§ YOUR INSTRUCTIONS:
Copy out the entries below exactly as they stand, but only from the line containing "Screen dimensions: 1876x790" through the line containing "The image size is (1000, 436).".

Start of Block

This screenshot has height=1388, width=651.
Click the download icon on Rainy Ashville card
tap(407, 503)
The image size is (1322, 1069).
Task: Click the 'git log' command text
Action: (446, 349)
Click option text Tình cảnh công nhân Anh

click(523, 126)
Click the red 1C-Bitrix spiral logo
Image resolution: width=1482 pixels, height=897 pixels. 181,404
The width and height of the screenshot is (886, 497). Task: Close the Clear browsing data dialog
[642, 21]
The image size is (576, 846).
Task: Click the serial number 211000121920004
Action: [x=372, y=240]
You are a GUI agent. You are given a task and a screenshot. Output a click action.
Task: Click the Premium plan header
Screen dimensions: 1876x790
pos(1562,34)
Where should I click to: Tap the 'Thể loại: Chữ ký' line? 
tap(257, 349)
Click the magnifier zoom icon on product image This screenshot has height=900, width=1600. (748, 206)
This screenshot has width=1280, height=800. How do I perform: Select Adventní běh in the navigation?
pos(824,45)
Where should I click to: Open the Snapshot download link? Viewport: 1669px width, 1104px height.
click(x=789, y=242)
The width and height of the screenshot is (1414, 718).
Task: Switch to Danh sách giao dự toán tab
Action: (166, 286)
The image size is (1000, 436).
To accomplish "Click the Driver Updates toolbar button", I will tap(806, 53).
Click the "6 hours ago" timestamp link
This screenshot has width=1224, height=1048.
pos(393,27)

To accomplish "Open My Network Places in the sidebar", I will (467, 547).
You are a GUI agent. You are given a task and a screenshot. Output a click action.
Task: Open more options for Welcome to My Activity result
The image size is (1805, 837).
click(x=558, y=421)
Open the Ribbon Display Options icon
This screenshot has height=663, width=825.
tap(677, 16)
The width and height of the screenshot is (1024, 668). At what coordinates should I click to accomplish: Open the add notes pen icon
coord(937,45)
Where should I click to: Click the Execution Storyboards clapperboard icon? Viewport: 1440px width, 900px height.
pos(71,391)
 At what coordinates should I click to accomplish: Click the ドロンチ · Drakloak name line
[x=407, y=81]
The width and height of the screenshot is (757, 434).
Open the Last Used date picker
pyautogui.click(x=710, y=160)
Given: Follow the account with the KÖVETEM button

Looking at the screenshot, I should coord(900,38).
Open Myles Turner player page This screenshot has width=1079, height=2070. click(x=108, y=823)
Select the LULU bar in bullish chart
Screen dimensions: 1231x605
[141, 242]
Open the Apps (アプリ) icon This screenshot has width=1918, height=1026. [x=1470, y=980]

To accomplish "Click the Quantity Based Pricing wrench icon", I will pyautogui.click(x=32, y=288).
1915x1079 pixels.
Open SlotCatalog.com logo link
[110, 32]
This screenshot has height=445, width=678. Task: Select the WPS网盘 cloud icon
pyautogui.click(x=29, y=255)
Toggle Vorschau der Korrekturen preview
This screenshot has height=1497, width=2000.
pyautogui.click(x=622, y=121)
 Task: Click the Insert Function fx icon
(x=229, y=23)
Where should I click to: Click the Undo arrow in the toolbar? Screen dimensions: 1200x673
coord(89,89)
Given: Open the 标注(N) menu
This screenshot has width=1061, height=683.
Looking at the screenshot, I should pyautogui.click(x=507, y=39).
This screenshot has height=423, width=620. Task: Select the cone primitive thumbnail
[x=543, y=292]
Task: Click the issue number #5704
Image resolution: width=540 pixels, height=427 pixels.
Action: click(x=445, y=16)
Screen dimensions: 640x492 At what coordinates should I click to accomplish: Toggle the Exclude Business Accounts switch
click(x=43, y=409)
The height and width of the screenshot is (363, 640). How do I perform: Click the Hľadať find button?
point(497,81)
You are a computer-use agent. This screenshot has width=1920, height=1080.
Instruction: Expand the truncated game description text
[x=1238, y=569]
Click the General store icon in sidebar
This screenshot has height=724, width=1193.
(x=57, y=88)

End of Block

§ SOLUTION TO THIS PROBLEM:
Screen dimensions: 1876x790
pos(1562,34)
Where should I click to: Tap the 'Thể loại: Chữ ký' line? 
tap(257, 349)
Click the magnifier zoom icon on product image This screenshot has height=900, width=1600. (748, 206)
This screenshot has width=1280, height=800. How do I perform: Select Adventní běh in the navigation?
pos(824,45)
Where should I click to: Open the Snapshot download link? Viewport: 1669px width, 1104px height.
click(x=789, y=242)
The width and height of the screenshot is (1414, 718).
Task: Switch to Danh sách giao dự toán tab
Action: (166, 286)
The image size is (1000, 436).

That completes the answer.